Kamela is an unincorporated community in Union County, Oregon, United States. It is located west of Interstate 84 about 20 miles northwest of La Grande.

There are several stories about how the community got its name. Among the explanations are that it was made up by combining the initials of the civil engineers working on the local railroad construction, or that it is the Cayuse word for "tree". Another informant stated that when the locale was a stagecoach station, it was called "Summit Station", but when the Union Pacific Railroad was built through the area, a different name was needed.

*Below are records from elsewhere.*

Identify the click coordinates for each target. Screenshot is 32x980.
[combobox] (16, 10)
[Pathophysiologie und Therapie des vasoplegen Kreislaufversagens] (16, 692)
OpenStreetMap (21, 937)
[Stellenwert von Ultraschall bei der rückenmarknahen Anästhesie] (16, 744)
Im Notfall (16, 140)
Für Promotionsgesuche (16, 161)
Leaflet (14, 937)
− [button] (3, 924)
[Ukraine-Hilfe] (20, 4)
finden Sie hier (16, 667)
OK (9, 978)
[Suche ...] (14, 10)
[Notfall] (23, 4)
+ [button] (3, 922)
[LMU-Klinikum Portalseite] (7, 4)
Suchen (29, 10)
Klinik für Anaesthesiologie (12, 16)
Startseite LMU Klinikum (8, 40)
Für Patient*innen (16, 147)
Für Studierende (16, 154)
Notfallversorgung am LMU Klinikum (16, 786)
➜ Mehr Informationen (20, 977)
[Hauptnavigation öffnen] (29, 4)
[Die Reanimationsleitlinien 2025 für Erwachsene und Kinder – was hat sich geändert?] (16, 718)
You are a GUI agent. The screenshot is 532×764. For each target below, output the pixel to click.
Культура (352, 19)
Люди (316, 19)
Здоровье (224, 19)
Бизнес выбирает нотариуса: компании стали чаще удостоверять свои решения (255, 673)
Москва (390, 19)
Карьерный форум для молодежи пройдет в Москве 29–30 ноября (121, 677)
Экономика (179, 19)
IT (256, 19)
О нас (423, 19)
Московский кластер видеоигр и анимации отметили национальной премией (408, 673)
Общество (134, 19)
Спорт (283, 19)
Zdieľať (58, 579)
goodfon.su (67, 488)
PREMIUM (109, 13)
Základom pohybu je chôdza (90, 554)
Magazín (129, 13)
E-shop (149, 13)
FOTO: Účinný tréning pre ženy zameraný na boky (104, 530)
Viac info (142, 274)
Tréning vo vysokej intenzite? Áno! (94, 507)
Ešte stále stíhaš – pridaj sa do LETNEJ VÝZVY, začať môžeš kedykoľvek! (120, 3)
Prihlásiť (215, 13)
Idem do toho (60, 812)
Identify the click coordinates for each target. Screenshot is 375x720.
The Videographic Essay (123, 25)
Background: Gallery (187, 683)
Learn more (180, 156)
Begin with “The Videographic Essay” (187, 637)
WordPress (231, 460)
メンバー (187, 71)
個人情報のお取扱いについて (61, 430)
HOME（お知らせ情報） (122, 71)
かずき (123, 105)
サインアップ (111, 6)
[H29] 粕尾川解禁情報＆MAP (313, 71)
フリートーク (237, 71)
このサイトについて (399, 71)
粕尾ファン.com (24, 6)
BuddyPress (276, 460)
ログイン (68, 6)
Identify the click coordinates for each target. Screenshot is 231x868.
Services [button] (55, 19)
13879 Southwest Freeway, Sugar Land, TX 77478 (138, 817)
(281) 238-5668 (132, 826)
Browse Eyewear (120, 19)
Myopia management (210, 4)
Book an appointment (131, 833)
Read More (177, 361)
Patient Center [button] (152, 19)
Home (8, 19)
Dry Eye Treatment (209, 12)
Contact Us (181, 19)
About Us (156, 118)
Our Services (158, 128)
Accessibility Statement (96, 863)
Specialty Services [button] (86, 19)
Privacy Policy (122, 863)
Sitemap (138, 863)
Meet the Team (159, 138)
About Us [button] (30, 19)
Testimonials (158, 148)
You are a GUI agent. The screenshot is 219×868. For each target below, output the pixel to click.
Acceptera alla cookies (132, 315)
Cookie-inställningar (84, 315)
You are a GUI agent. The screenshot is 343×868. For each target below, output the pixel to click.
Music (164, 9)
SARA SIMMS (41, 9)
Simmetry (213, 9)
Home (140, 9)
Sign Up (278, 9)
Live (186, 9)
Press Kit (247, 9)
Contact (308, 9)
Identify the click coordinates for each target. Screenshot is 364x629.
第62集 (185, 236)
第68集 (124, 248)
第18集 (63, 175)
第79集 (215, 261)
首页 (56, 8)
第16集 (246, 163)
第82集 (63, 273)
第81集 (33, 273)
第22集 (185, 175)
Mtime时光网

Local doctor W. C. McKay was asked to supply a number of names of Native American origin to be used for various stations along the line. Kamela was selected from this list. According to an interpreter at the Umatilla Agency, the word meant "tamarack" in the Nez Perce language. However, L. C. McKay, the daughter of Dr. McKay, was sure the word meant "summit". Another station on the line, Mikecha, was made up of the names of three civil engineers—Mink, Kennedy, and Chalk—and the compiler of Oregon Geographic Names believed that this name was confused with Kamela. Kamela post office ran from 1887 to 1949.

Kamela is the highest railroad pass in the Blue Mountains, with an elevation of 4206 ft. Kamela had a roundhouse and served as a wood and timber handling point for the railroad. In 1904, the population of the community was 220. In 1940 Kamela had a population of 27. At one time the community had a school. One of the last Oregon train robberies began in Kamela in 1914.